Stockholm 2016: a range of international names have created products for a label created by Swedish architecture and design studio Claesson Koivisto Rune, which offers designers an alternative to the traditional royalty model (+ slideshow).
The latest products added to the Smaller Objects range of "useful everyday objects" will earn their designers 75 percent of the wholesale price, which is significantly more than the standard royalty of five per cent or less.
Products include a set of white ceramic coffee cups called Little Big Ear by Italian designer Luca Nichetto.
Prolific Japanese studio Nendo has contributed a notebook with a design based on traditional Japanese bookbinding. Each page has L-shaped perforations along its sides that can be folded out to created indexes.
A soup bowl originally created by Swedish designer Ingegerd Råman for the now-closed Stockholm Japanese restaurant One Happy Cloud in 1997 has been revived for the collection. The stoneware bowl is finished with a matt anthracite glaze and is produced by Swedish manufacturer Gustavsberg.
"The inside of the rim has an in-fold to serve as a support to help grip food-like noodles with your chopsticks," explained Råman.
Smaller Objects aims to revolutionise the way designers bring their products to market, by allowing them to act more entrepreneurially.
Designers producing items for the Smaller Objects label will finance the manufacturing themselves, while the label will sell the products.
"It's a new era, demanding new business models and new methods of working," Claesson Koivisto Rune co-founder Ola Rune told Dezeen last week. "Smaller Objects see the designer as an entrepreneur, active not only in the designing but also in the development and business processes."
Other new objects in the Smaller Objects collection include the transparent Phantom containers by Japanese designer Jin Kuramoto, made for a hall or bedside table to hold keys, small change and other small items.
Kuramoto wanted to make something as light as possible, so investigated a type of heat-pressed polyester mesh originally used for producing oil filters of car engines and also used by the food industry for sifting flour.
"I really saw some design possibilities in this up-until-now solely industrial product," said Kuramoto.
A range of pillows covered with textile patterns based on city maps, have been designed by Giulio Cappellini, art director of the Italian design brand Cappellini.
Claesson Koivisto Rune has also added four of its own new designs to the brand's range. A pair of iron trivets, with one that fits inside the other, are based on hotplates from 19th-century wood-burning iron stoves.

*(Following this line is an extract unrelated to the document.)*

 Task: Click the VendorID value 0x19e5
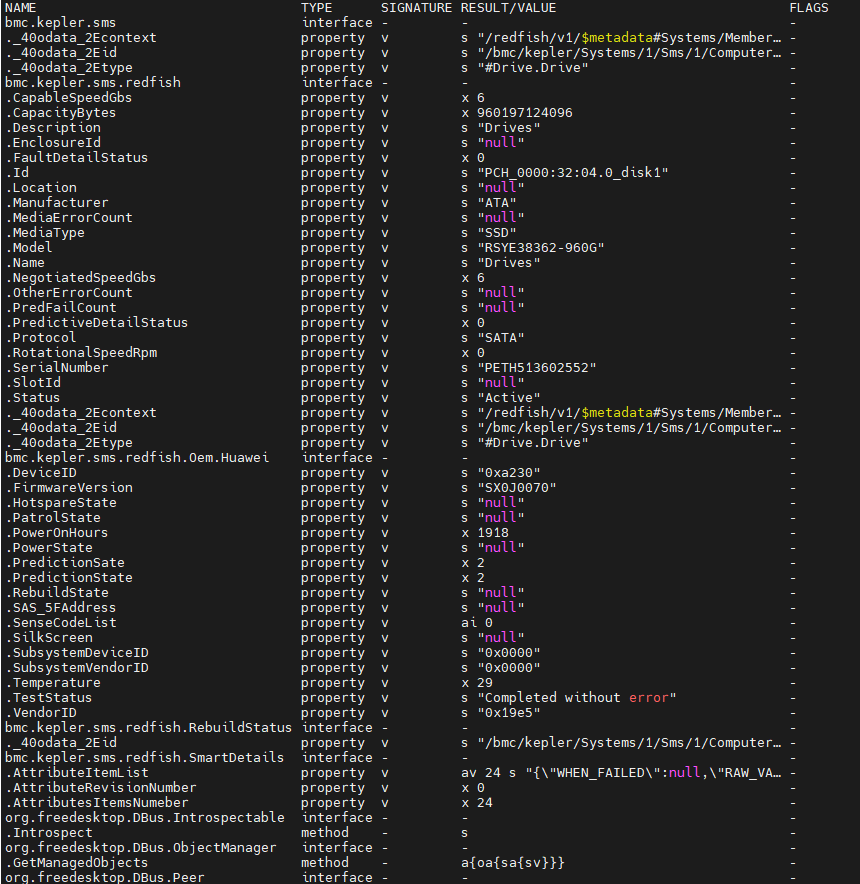pyautogui.click(x=508, y=713)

A wine cooler is made from soapstone to complement the collection's existing soapstone coasters. The material is able to retain heat – or cold – meaning that the wine cooler can be left in the fridge or freezer overnight and then used without ice or cold water.
A hat stand made from ash wood and a leather luggage tag are also among the new additions.
The Smaller Objects brand was conceived of by Claesson Koivisto Rune to produce "the useful everyday objects that we want for ourselves".
The first Smaller Objects collection was launched during 2015's Stockholm Design Week, with eight objects designed by Claesson Koivisto Rune including the soapstone coasters and a metal garden torch.
The trio unveiled the new business model for the brand last week.
Designers creating items for Smaller Objects have to develop their products themselves and don't get paid until the objects are sold.
"Part of our terms is that the designers don't receive any advances," explained Rune.
"Rather the designer takes the initial investment costs and deals with the manufacturers throughout the process in order to arrive at an attractive product at the right price. Smaller Objects keeps in close contact with the designer, discussing the costs included, estimated price levels from wholesale to store price, etc."
All of the objects are available from the Smaller Objects website, and a growing network of specialist retailers, which include Austere in Los Angeles, Sempre in Tokyo, and Asplund in Stockholm.
Founded in Stockholm in 1995, Claesson Koivisto Rune started out as an architecture office but has since branched out into all aspects of design, including furniture, lighting, interiors and electronics. Recent projects include the Inde/Jacobs art gallery in Marfa, Texas and the Cover collection of chairs and tables for Teknion.